El alto cargo publicó en la red social Max que «se habían destruido 38 vehículos aéreos no tripulados de ataque ucraniano sobre la provincia de Leningrado».
Según Drozdenko, la agresión provocó «daños en el puerto de Ust-Luga», así como en los cristales de tres edificios residenciales y varios inmuebles más del pueblo de Molodtsovo, en el municipio de Kírovsk, por la caída de fragmentos.
«Tres residentes, entre ellos dos niños, necesitaron ayuda médica. Sus vidas no corren peligro», agregó el gobernador.
Este fue el segundo ataque con drones a Ust-Luga en los últimos días.
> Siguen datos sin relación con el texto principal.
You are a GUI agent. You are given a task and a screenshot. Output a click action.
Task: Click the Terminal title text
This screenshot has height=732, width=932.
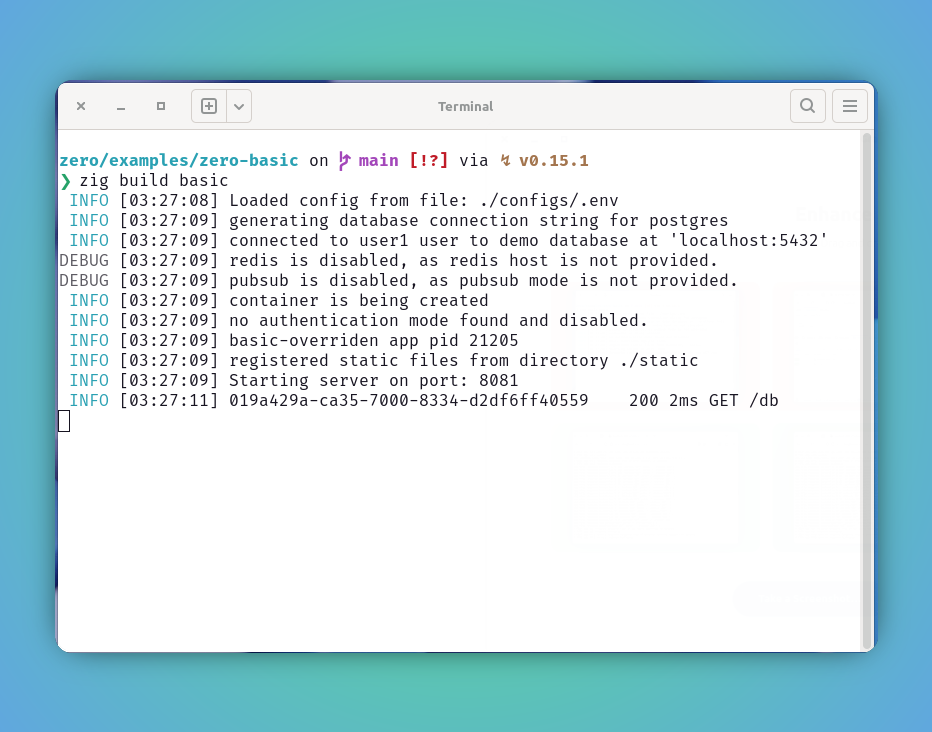(x=465, y=106)
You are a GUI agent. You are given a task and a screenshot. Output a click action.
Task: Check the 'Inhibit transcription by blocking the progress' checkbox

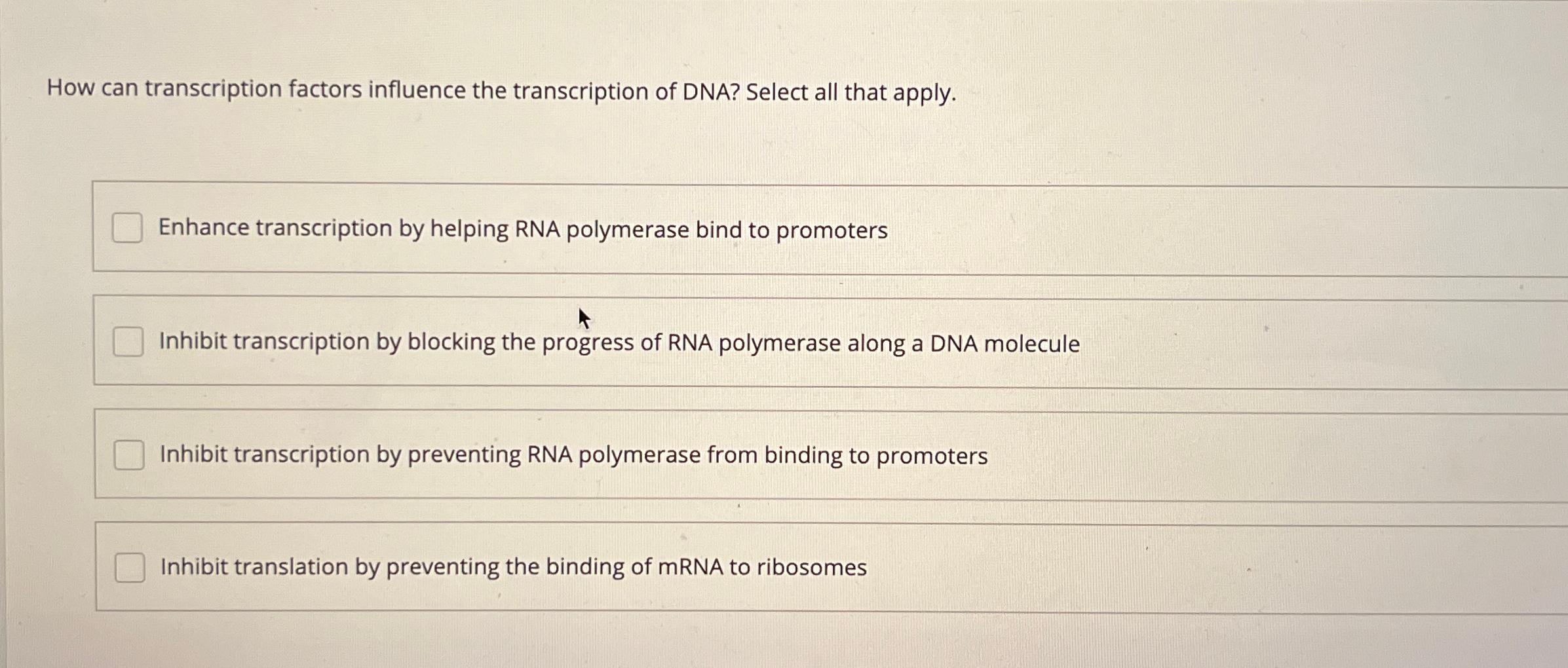(128, 341)
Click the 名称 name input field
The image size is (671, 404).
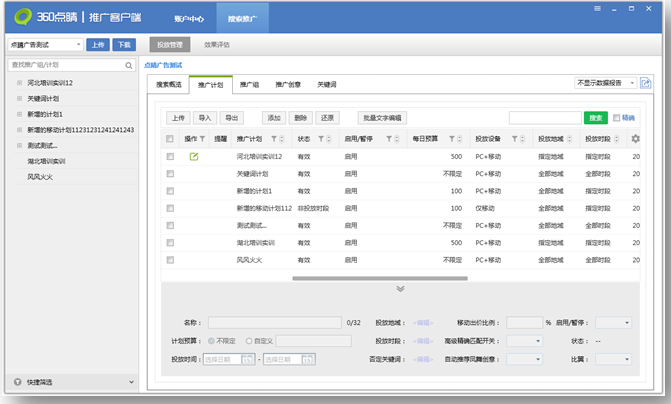(x=274, y=323)
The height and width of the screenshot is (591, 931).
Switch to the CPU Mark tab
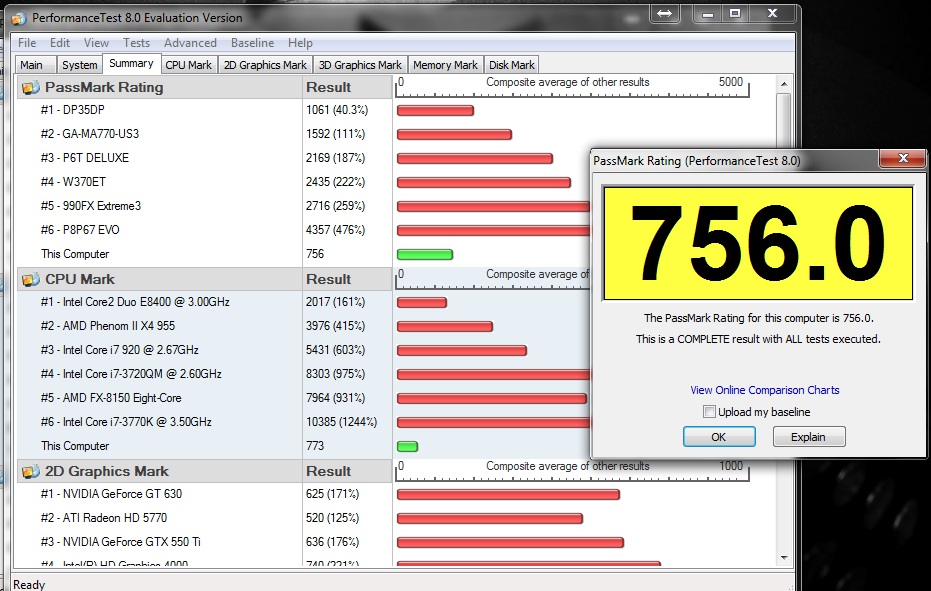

El anterior, que tuvo lugar en la noche del 28 al 29 de marzo, derivó en un incendio en este puerto, el segundo más grande de Rusia después de Novorossiysk (suroeste) y el más importante de la costa rusa del Báltico.
Según la administración portuaria, Ust-Luga se encuentra entre los cinco mayores puertos de Europa y sus terminales e instalaciones de producción procesan más de 20 tipos de carga.
El Ministerio de Defensa de Rusia, en tanto, comunicó que en la última jornada fueron derribados en varias regiones de la parte europea del país 92 drones de ala fija ucranianos.
Según el ente castrense las interceptaciones se realizaron en las regiones de Briansk; Bélgorod, Leningrado, Kursk, Nóvgorod, Rostov, Samara, Smolensk, Oriol, Kaluga, Tver y Moscú.
Por su parte, la agencia nacional del transporte aéreo, Rosaviatsia, informó del cierre provisional de los aeropuertos de Kaluga, Kaliningrado, San Petersburgo, Pskov y dos de los cuatro aeropuertos de Moscú (Sheremétievo y Domodédovo) durante la última jornada, por motivos de seguridad.
El 24 de febrero de 2022 Rusia lanzó una operación militar especial en Ucrania con el propósito, según el presidente, Vladimir Putin, de proteger a la población de Donbás de «un genocidio por parte del régimen de Kiev» y atajar los riesgos de seguridad nacional que representa el avance de la Organización del Tratado del Atlántico Norte hacia el este.
Los ataques con drones lanzados desde Ucrania contra objetivos militares y civiles en la retaguardia rusa se han convertido desde entonces en una práctica habitual.